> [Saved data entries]
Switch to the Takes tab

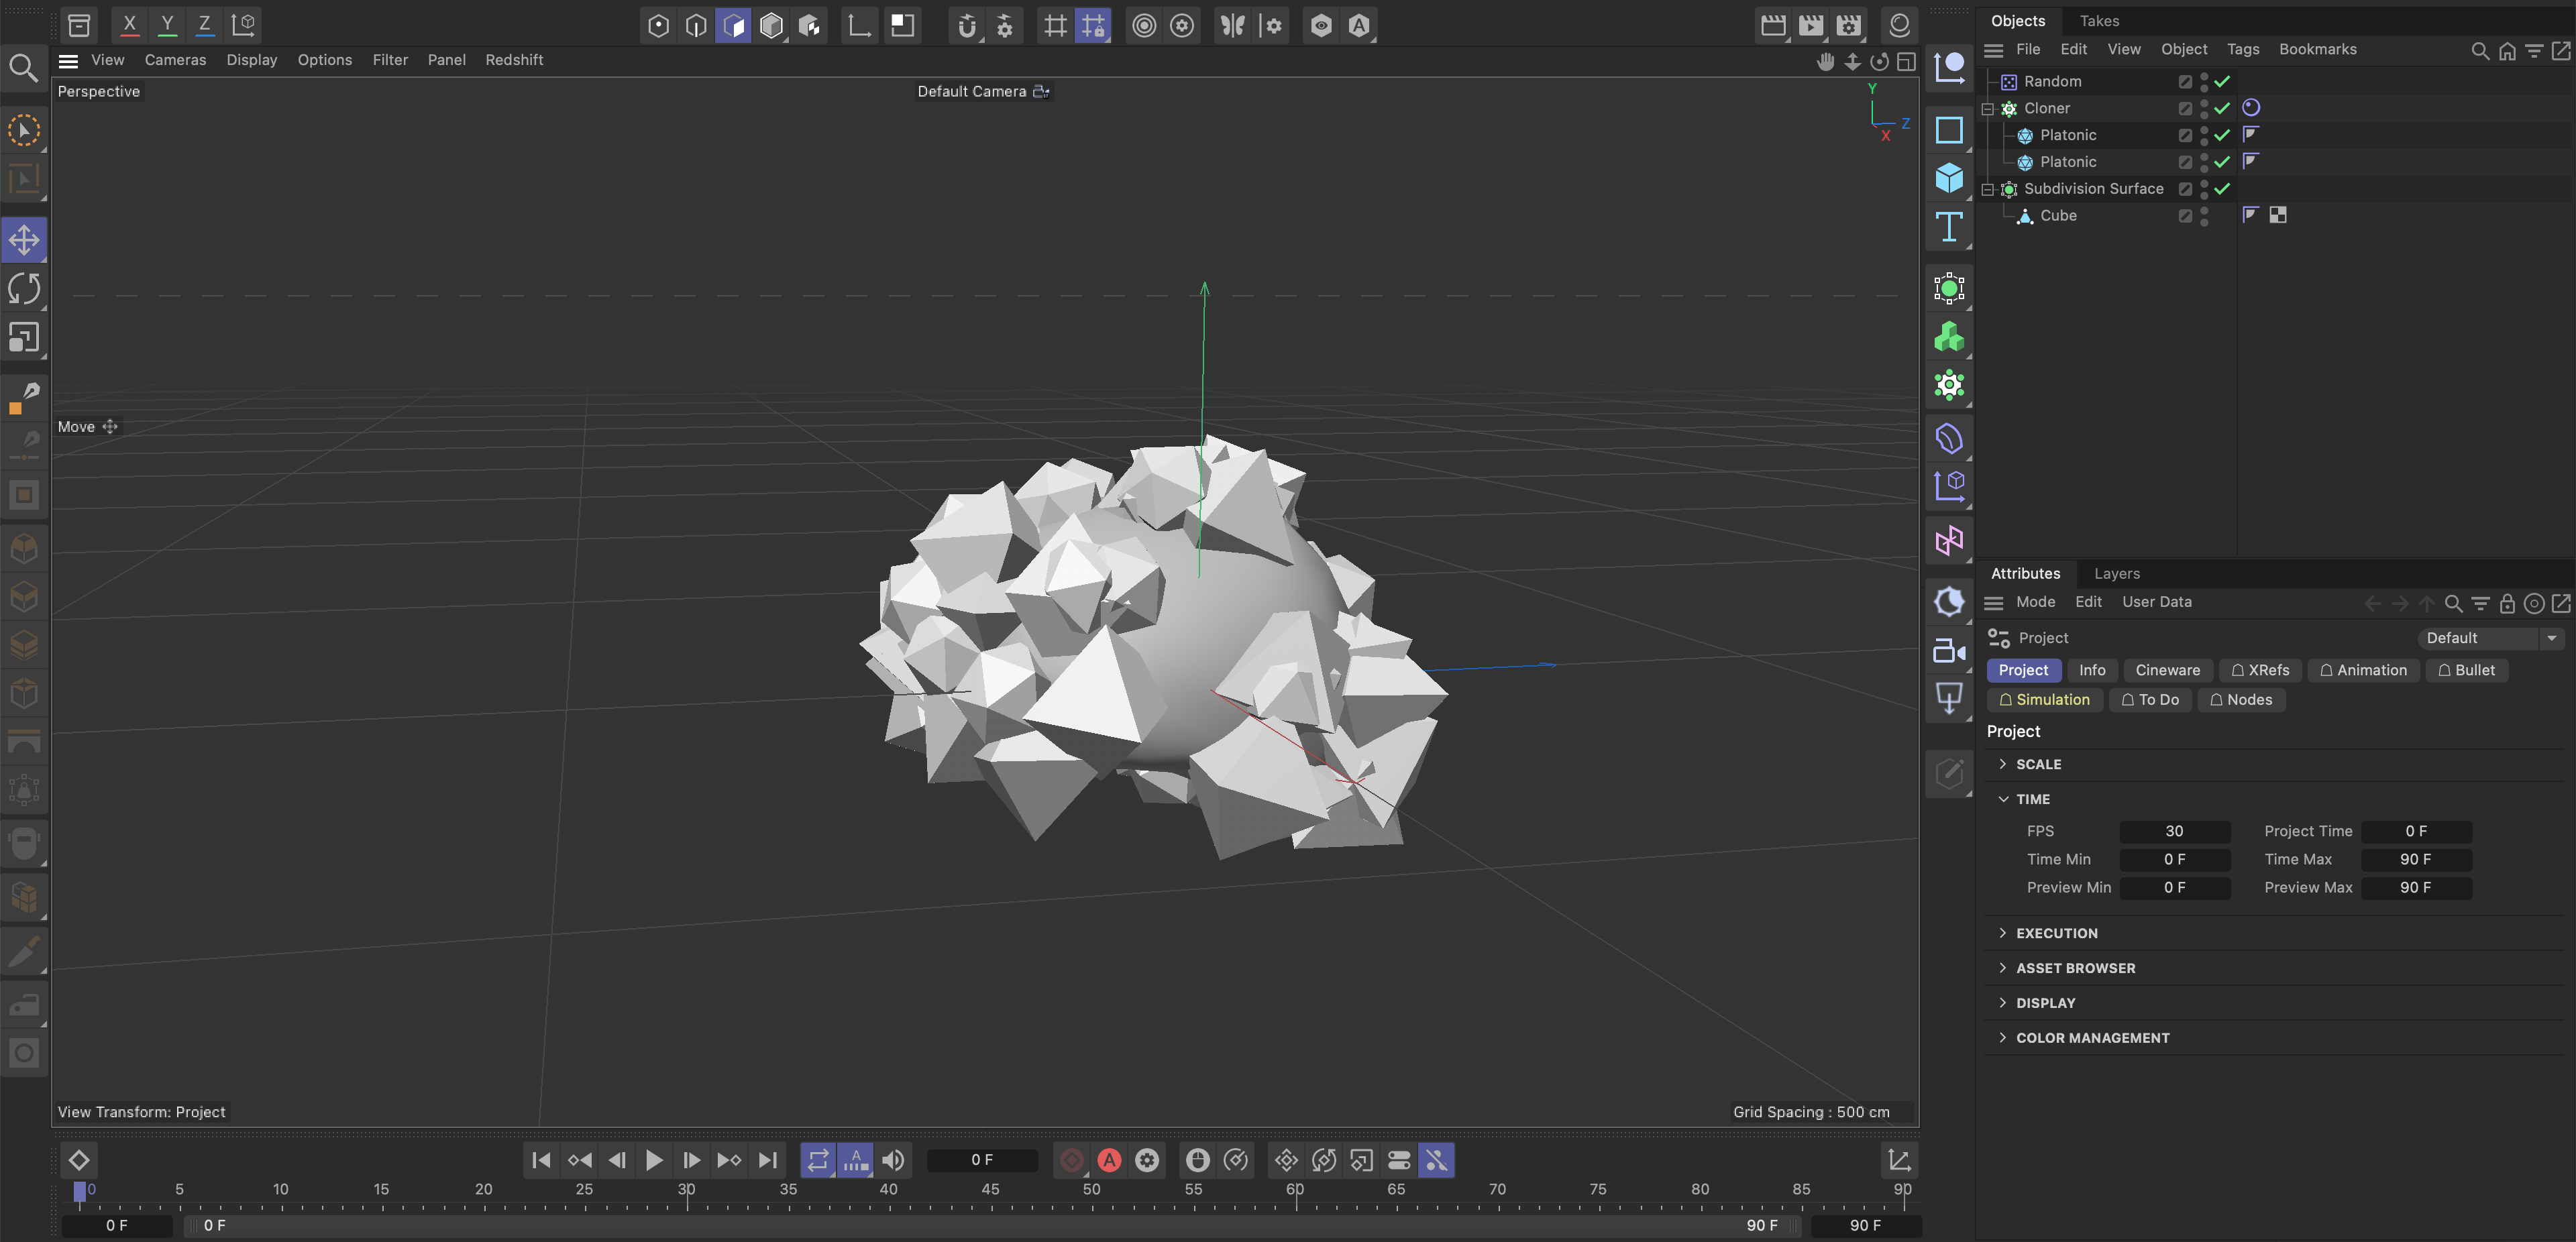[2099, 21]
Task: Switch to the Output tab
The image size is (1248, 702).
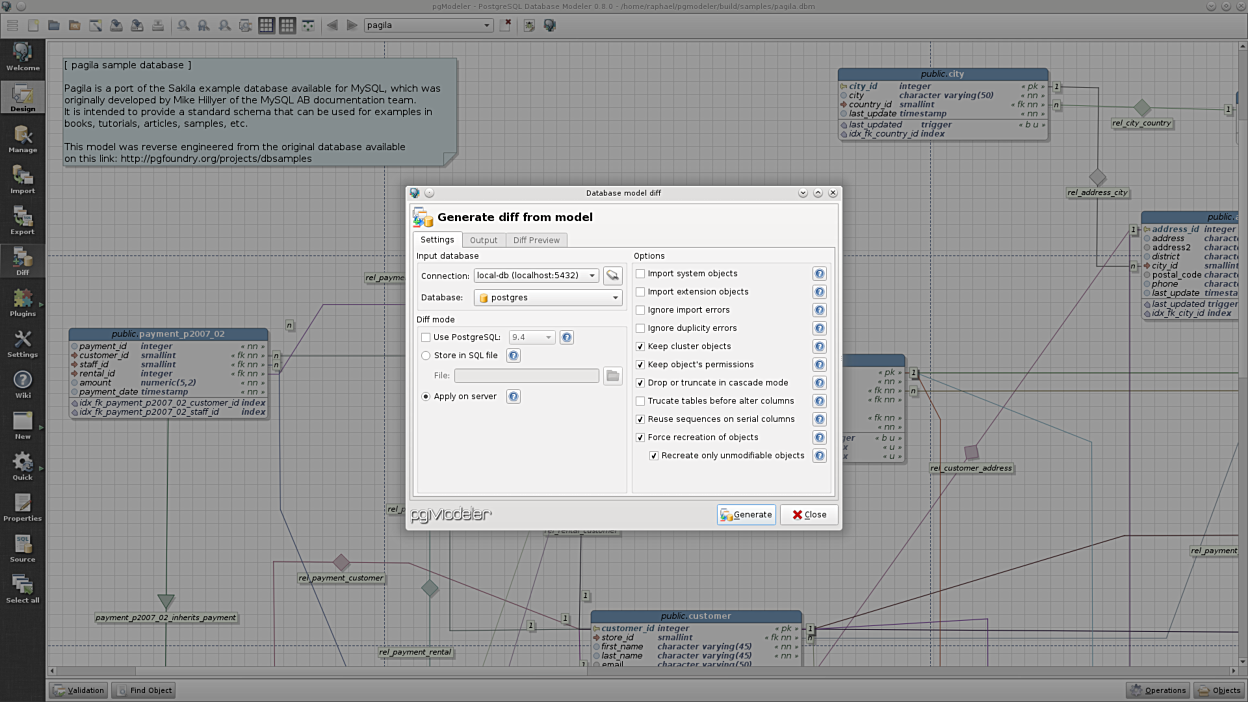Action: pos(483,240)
---
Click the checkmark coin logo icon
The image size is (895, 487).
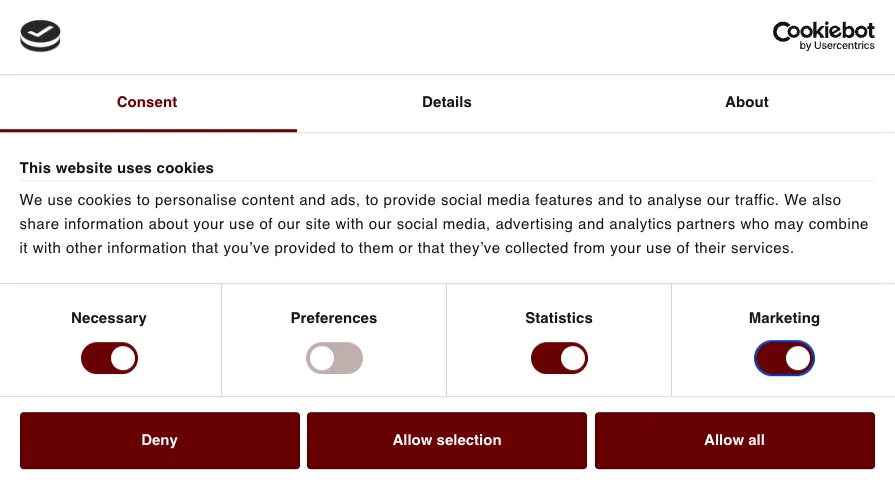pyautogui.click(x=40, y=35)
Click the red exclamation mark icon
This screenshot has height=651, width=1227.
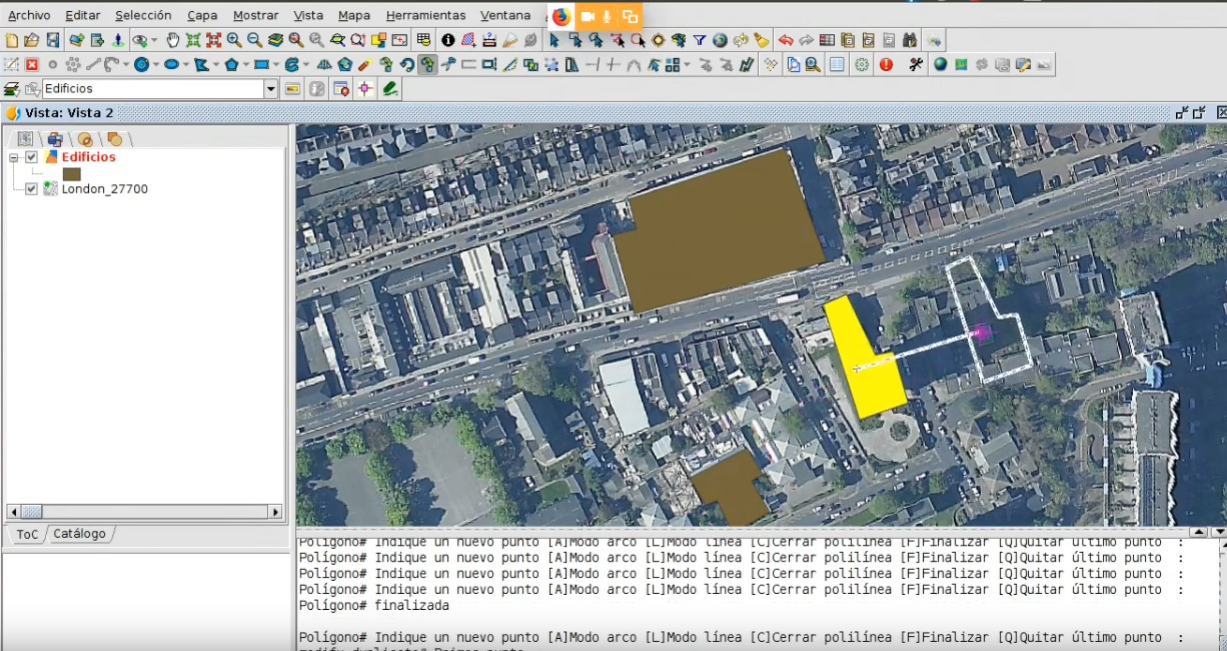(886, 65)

> [PROBLEM DESCRIPTION] Out of the entries, pull every line that mentions "icon".

> [ANSWER TO THIS PROBLEM]
Click the checkmark coin logo icon
Click the red exclamation mark icon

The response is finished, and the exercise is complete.